No matter what industry your business falls under—retail, manufacturing, restaurants, healthcare, etc.—equipment leasing might be a better option of acquiring a new (or used) piece of technology rather than purchasing it outright.
Equipment Leasing Options
There are a variety of different ways to structure an equipment lease contract, but the following 7 ways are the most used in the industry today:
- The Capital Lease: This allows the lessee to purchase the equipment at the end of the lease term, many times for only a $1 buyout cost or for 10% of the cost. This option might have higher lease payments throughout the term, versus utilizing other leasing options.
- The True Lease: This is called a “true” lease for a reason, as it functions like a “true” lease would function. The lessee will be offered an option to return the equipment at the end, purchase the equipment at the end, or roll-over into leasing another piece of technology. The lease payments will depend upon which ending the lessee selects.
- The Master Lease: This is utilized when the lessee is leasing multiple pieces of technology over the leasing term. This agreement helps manage all of those nuisances under one contract, rather than having separate contracts which creates a host of inefficiencies and confusion.
- The Skip Lease: If the lessee’s business is seasonal, they can utilize this leasing option where some months payments are made, then some months there are no payments made (which is where the term “skip” comes from). Note, the lease payments made during the active months are likely to be higher to accommodate for not making any payments during the down months.
- The Deferred Lease: This is used for newer businesses who are in the process of having their operations generate revenue in the next 30 – 90 days, but are in need of utilizing the equipment immediately. The lessor will usually provide a 30 – 90 day grace period before the first lease payment is requested.
- The Step-Up Lease: With this structure, the lease payments start out at a low level, but increase over time as the estimated return on investment with the equipment begins to kick in.
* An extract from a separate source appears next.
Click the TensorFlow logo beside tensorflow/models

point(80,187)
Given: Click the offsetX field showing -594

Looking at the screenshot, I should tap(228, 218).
- The Sale Leaseback: If the lessee owns equipment free and clear, they can sale it to the lessor in exchange for a lump-sum purchase payment, with the lessor then leasing the equipment back to the lessee on regularly scheduled lease payments.
Section 179 Tax Deduction
To promote equipment leasing and purchasing for 2017, the IRS will allow businesses to deduct the full purchase price of equipment up to $500,000 along with an 50% bonus depreciation. For example, a business purchasing a piece of equipment that’s $750,000 would have the following breakdown:
- Section 179 Deduction: $500,000
- Bonus Depreciation: $125,000
- 1st Year Depreciation: $25,000
- Total First Year Deduction: $650,000
This leads to an estimate $227,000 in savings off the purchase of the $750,000 technology, just through the usage of the tax code. This leads to higher profits and a higher return on investment with the utilization of the technology. Only certain types of technology, equipment, and software qualify. If you are purchasing something more than $2 million, a reduction in the tax deduction begins to take place.
Qualifying for an Equipment Lease
There are four different leasing tiers that could would fall into to determine your chances of approval for an equipment lease, approval amounts, and your lease factor rates.
A Tier: Over 700 credit score
B Tier: 680 to 700 credit score
C Tier: 620 to 680 credit score
D Tier: 520 to 620 credit score
Other factors to be considered will be the type of equipment you are looking to lease, your desired lease length, your sales revenues, and the history of your business in particular. Some lessors might examine your financials and request bank statements to examine your cash flow.
This article was originally written on July 12, 2017 and updated on December 14, 2021.